- _THE PROBLEM_:
From the records below, copy out exactly the lines from the one containing "Image resolution: width=1000" to the one containing "Click the info icon next to Eligible Devices", both included. Add nothing else.

- _EXTRACTED RECORDS_:
*** Block opens ***
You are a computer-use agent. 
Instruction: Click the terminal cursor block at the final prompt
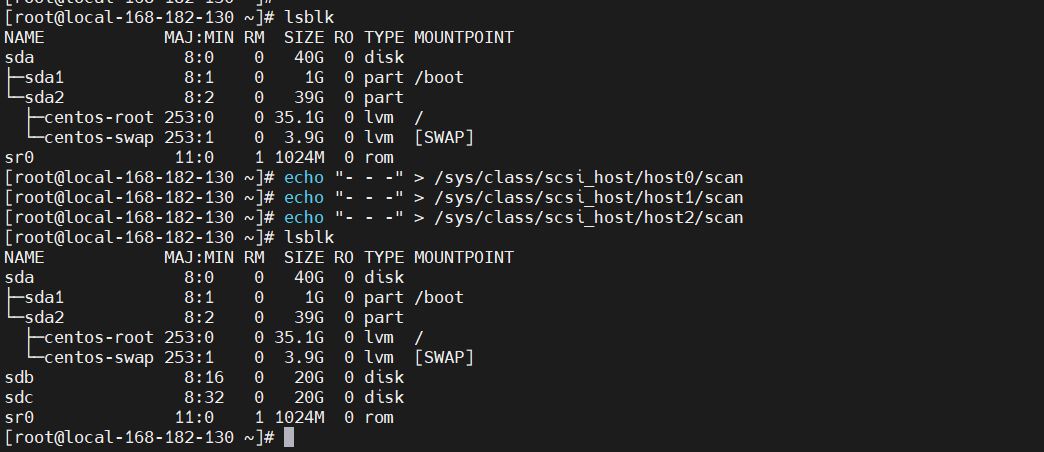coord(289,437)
*** Block closes ***
*** Block opens ***
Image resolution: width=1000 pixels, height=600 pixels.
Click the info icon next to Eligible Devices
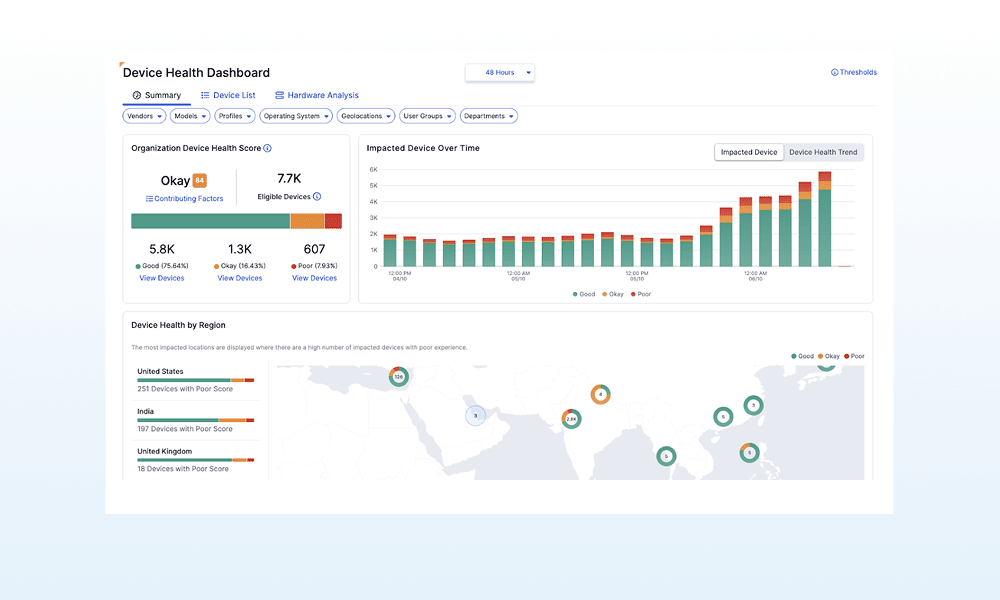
*** Block closes ***
*** Block opens ***
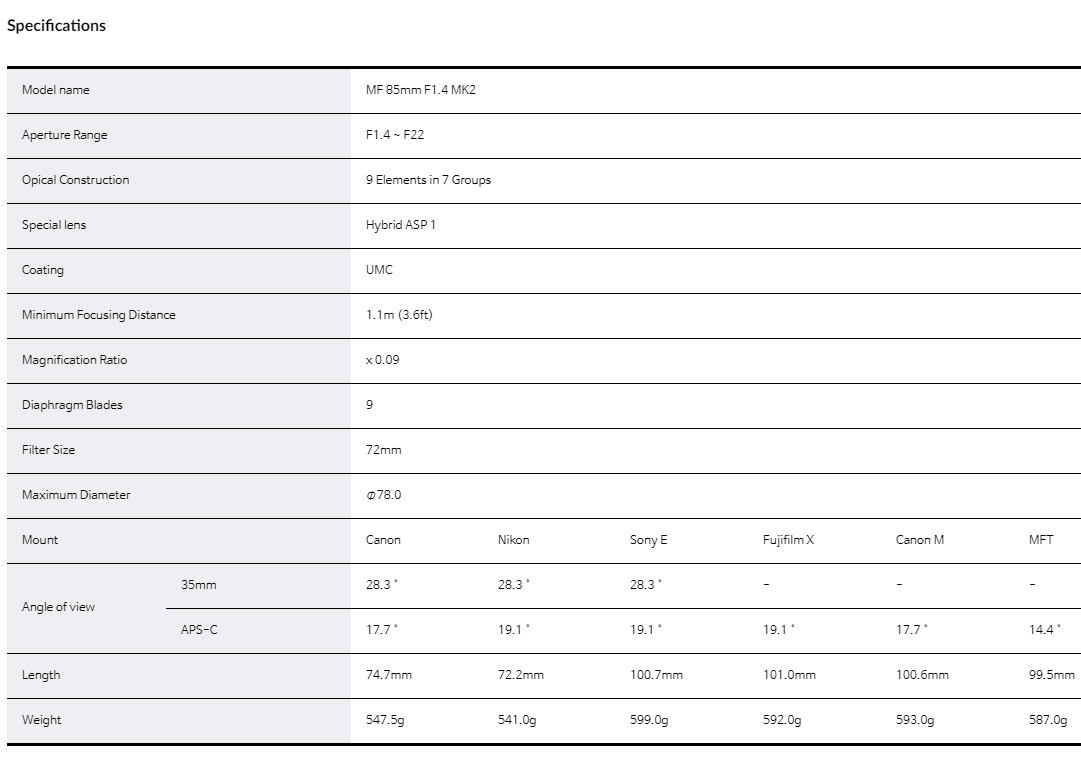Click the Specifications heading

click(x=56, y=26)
*** Block closes ***
- _SOLVED PROBLEM_:
Image resolution: width=1000 pixels, height=600 pixels.
Click the info icon next to Eligible Devices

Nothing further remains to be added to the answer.